Take note – story published 5 years ago

Nine glass panels have been installed at the landmark Riga Cathedral in order to commemorate the 1991 Barricades.

These panels, installed at the Mary's Chapel of the church, are the first testimony on independent Latvia to adorn the landmark, which was constructed in 1211. 

On them is a stylized bonfire symbolizing a crucial event in recent Latvian history.

The 1991 Barricades was an event that saw people flow into the capitals of the Baltic states and erect  makeshift barricades to protect strategic locations against Soviet troops that wanted to crush the Baltic nations' independence drive.

Just 27 years ago, people who wanted Latvia to be free kept warm with bonfires such as depicted in the glass. 

The panels were designed by architect Krišs Zilgalvis, and its cost (around €140,000) was covered fully by the public.

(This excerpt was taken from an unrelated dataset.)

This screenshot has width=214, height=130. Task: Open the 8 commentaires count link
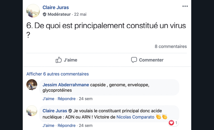tap(171, 46)
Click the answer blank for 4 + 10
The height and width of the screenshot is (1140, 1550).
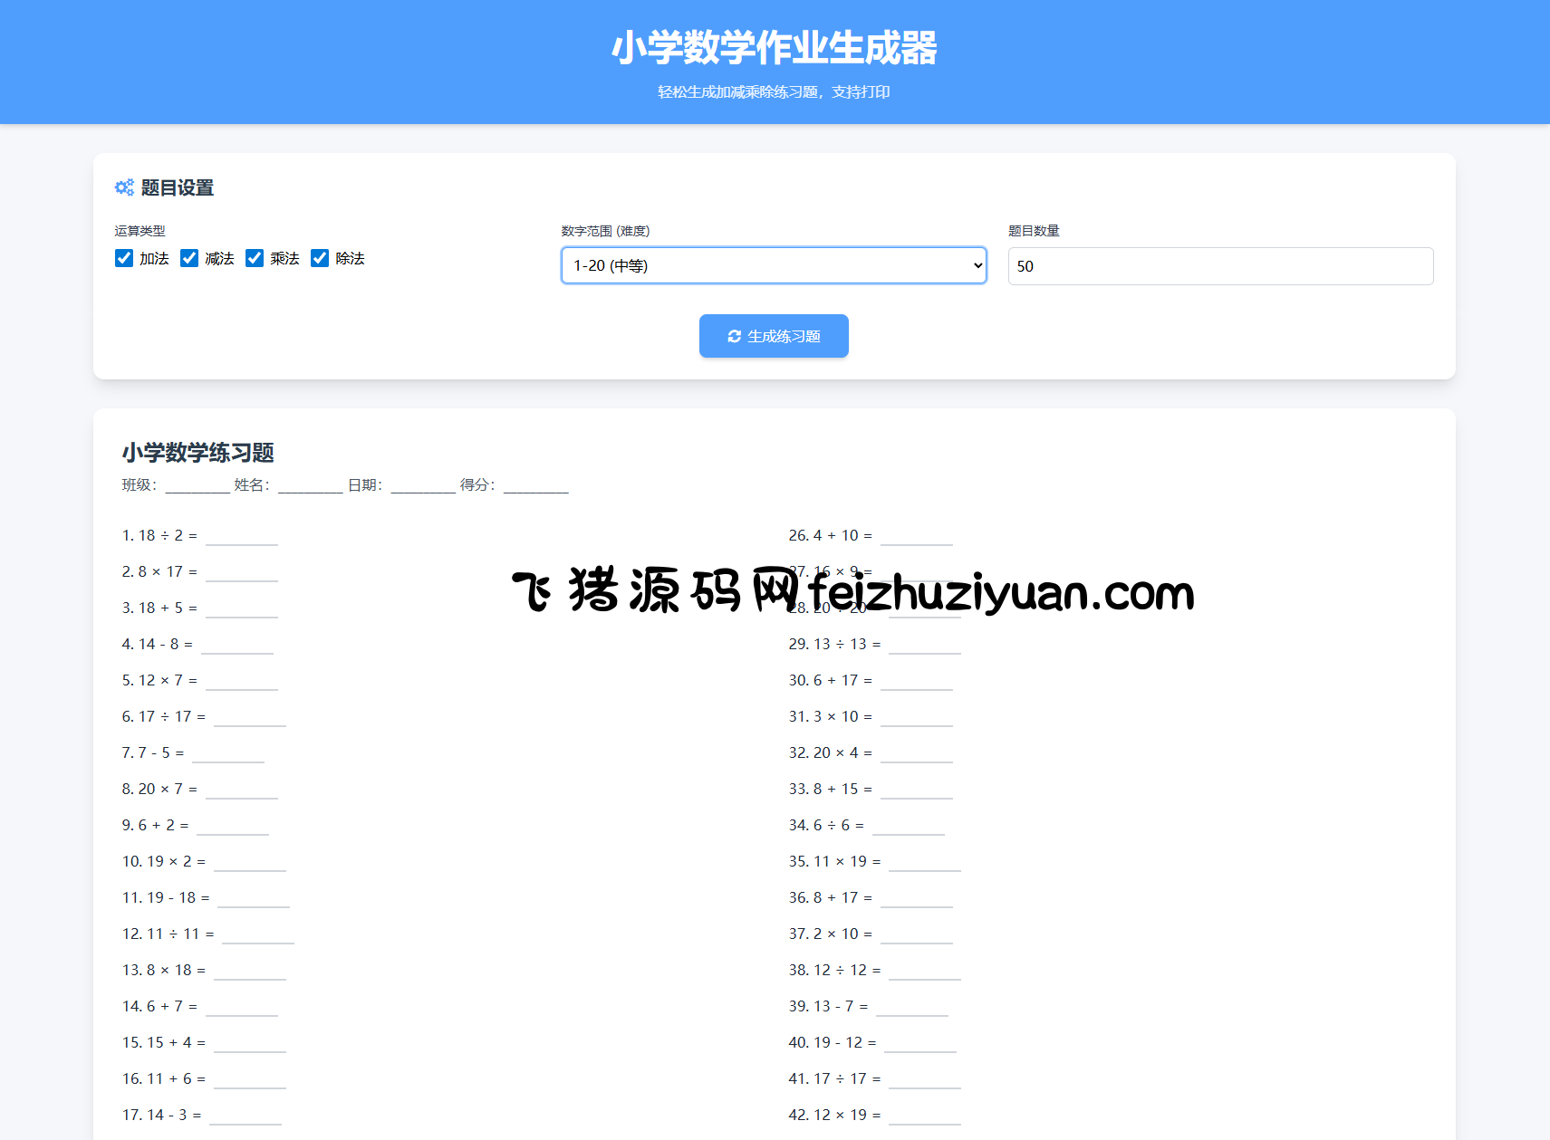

"Each of the nine panels has special symbolic meaning. A flame in perpetual motion forms the basis of the design. The large vertical panels are dedicated to the historical regions of Latvia," he told Latvian Radio.

The glass design weighs almost a ton and could be described as a sculpture placed inside a window. It was designed by an international team of artists. 

The panels change color depending on the angle and intensity of sunlight.

"It's like a diamond. Even though it's transparent, it includes the whole color spectrum and doesn't make any color the dominant one," said Zilgalvis. 

Meanwhile Elijs Godiņš, dean of the Riga Cathedral, revealed that during the Barricades the church served as temporary lodging and hosted medical staff that helped the hundreds of thousands of people who took to the streets to help make independent Latvia a reality. 

British glass makers Arup also helped the project, as the UK embassy shows in a video about the design and planning aspects of the initiative.